Most recently, I’ve been diving deep into LLMs and the associated AI tools that are revolutionizing our industry. I’m my company’s expert on AI-assisted software development (Claude Code is a personal favorite) and I’ve been learning how we can use these tools effectively and teaching them to other engineers. I’ve also been building AI Agents and MCP servers for tasks like diagnosing errors from logs and metrics. It’s made me fall in love with software and technology all over again, and I’m incredibly excited about the new world we’re opening up.
At Rover, I’m fortunate to get to work with some of my favorite languages and open source technologies, including Python, Django, Elasticsearch, PostgreSQL, and Kubernetes. My deepest areas of expertise include:
Distributed Systems Architecture. I’m the kind of engineer who jumps at the chance to explain eventual consistency, the CAP Theorem, at-least-once delivery, distributed consensus, and more. I’ve owned production systems handling thousands of queries per second and hundreds of thousands of active users. When I led a project to redesign my company’s HTTP request cycle architecture, we ended up cutting infrastructure costs in half.
Performance Engineering. I love spending time in CPU profilers and looking at database query plans. I led an initiative that reduced p50 and p95 response times by 50% across the entire site by identifying and fixing our biggest performance bottlenecks.

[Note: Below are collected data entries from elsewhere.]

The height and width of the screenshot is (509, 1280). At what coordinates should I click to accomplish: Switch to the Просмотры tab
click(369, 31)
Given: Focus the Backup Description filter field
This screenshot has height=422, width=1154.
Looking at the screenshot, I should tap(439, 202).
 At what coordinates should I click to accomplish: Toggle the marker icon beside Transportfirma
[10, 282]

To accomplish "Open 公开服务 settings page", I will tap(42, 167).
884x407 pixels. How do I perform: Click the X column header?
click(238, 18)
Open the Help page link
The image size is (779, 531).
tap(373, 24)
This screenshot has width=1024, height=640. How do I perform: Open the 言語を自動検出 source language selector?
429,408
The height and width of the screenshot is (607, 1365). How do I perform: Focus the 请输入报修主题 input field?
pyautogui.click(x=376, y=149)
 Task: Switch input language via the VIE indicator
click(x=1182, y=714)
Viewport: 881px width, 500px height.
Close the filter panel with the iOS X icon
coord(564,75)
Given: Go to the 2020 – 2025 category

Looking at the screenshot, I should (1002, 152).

Databases. I once taught a 12-week class on database internals and the Django ORM, during which I got pretty good at drawing B-trees on the whiteboard. Postgres remains my favorite database.
Observability and Incident Management. One of my favorite hats to wear is my Site Reliability Engineer hat. I’ll happily talk your ear off about the virtues of distributed tracing, OpenTelemetry, and structured wide event data. I like looking at how complex systems fail and thinking about what we can do to make them more resilient. I believe a good blameless incident postmortem is one of the most useful meetings an engineering team can have.
I view building software as a social process as much as a technical one, and I strive to bring out the best in my teammates, acting as a facilitator and communicator as well as a technical leader. I’m happiest when I can be the catalyst on big projects, creating conditions for engineers to do their best work. I often say that every staff engineer should be able to think like a manager, and I always keep the big-picture business impact in mind, even when I’m solving problems deep in the code.
As a former professor, I’m passionate about mentorship and teaching. Guiding other engineers as they learn and grow helps me see familiar concepts from new perspectives, and it’s made me a better engineering leader and a better communicator. I pride myself on being a lifelong learner. Most recently, I’ve been deepening my knowledge of Rust and brushing up on probability and statistics.
I grew up in Glasgow, Scotland, and studied physics and mathematics at the University of Cambridge. After a stint as an engineer at a tech startup, I earned a PhD in the History of Science from Princeton University, then taught history at a liberal arts college before returning to the tech world. Outside work, I enjoy travel, baking, Texas Hold’em poker, reading (history, sci-fi, spy novels, poetry, Russian literature…), and single malt Scotch.